31. Ambassador Mark Dybul
Dybul was an Independent who worked for the Republicans as the global AIDS coordinator in the Bush White House. Part of the team that created the President’s Emergency Plan for AIDS Relief (PEPFAR), Dybul garnered huge bipartisan support for AIDS relief. Today, Dybul is the codirector of the O’Neill Institute for National and Global Health Law at Georgetown University and is the inaugural fellow in the newly formed Bush Institute. Few people are as smart as he is about AIDS.
32. Wafaa El-Sadr
The director of the International Center for AIDS Care and Treatment Programs at Columbia University’s Mailman School of Public Health in New York, El-Sadr is an expert voice on HIV/AIDS. Incredibly insightful and thoughtful, the former MacArthur Fellow develops treatment strategies that take into account real world issues such as education, social status , economic stressors and barriers to care.
33. Kenyon Farrow
Using his silver tongue and the digital domain, Farrow eloquently expounds on the needs of young, black men who have sex with men (MSM), a group at high risk for HIV—they’re six times more likely to contract the virus than their white MSM counterparts. Farrow’s fresh thinking and frank commentary give much-needed insight and voice to a community facing multiple challenges.
34. Anthony Fauci, MD
From the earliest days of the pandemic, he has kept one foot on the ground with people living with HIV and the other on the fortress-like campus of the National Institutes of Health where he is director of the National Institute of Allergy and Infectious Diseases.
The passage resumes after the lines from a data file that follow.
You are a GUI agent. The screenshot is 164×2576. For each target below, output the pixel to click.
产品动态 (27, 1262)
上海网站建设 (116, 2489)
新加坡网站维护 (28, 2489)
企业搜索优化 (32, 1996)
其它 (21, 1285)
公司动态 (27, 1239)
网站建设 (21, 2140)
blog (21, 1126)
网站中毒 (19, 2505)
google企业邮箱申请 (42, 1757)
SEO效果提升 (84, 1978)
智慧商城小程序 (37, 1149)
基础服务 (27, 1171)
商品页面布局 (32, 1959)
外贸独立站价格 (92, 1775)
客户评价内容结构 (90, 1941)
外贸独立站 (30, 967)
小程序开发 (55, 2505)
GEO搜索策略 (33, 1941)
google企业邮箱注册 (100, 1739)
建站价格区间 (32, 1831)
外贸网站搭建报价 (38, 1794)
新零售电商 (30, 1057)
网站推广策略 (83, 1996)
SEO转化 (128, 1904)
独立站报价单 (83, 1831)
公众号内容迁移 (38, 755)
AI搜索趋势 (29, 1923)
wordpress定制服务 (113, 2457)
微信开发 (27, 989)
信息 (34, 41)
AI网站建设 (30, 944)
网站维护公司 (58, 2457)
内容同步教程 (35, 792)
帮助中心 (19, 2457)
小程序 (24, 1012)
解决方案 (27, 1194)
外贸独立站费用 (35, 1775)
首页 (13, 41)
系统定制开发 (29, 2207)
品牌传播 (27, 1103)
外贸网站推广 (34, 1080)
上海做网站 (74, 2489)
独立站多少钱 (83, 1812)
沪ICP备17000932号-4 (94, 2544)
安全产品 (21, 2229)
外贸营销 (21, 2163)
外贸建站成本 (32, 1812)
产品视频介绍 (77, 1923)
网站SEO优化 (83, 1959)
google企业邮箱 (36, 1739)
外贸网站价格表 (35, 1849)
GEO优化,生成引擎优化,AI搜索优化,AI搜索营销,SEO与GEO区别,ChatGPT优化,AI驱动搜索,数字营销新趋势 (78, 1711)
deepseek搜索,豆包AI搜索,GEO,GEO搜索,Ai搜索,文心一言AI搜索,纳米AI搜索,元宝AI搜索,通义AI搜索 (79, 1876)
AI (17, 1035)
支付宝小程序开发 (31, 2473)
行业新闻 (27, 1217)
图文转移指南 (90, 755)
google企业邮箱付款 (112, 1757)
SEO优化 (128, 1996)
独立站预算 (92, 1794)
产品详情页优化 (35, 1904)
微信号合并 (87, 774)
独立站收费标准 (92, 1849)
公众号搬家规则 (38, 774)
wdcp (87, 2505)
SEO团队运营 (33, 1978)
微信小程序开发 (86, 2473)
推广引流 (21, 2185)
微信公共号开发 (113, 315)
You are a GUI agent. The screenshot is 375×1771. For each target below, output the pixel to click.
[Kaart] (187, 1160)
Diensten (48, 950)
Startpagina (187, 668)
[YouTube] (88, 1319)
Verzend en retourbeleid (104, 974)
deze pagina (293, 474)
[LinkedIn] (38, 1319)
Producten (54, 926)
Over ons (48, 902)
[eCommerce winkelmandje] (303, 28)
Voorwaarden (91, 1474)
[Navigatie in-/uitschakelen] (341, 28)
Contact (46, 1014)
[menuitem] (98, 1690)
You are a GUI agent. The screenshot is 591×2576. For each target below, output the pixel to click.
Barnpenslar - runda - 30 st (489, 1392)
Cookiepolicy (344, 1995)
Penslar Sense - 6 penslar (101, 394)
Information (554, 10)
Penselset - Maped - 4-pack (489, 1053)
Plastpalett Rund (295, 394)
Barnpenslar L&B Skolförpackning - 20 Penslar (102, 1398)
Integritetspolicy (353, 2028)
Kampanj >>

Fauci personally believes we’re on the brink of ending AIDS, and he allocated $70 million over five years for cure research at the NIH as part of the Martin Delaney Collaboratory—named after the late, great AIDS treatment activist. Fauci famously said, “We can pay a lot to end AIDS now, or we can pay an awful lot later.”
35. Kevin Fenton
As the director of the National Center for HIV/AIDS, Viral Hepatitis, STD and TB Prevention at the CDC, Fenton oversees HIV prevention in America. We give him credit for addressing the real reasons certain groups are disproportionately at risk for HIV. He attempts to dispel dangerous myths and highlights the true factors—such as high rates of incarceration, sexual violence, drug use, lack of access to health care, poverty and higher prevalence of STIs-—that make some people especially vulnerable. By doing so, he allows us to focus on the drivers of HIV infections and administer high impact prevention to overcome them.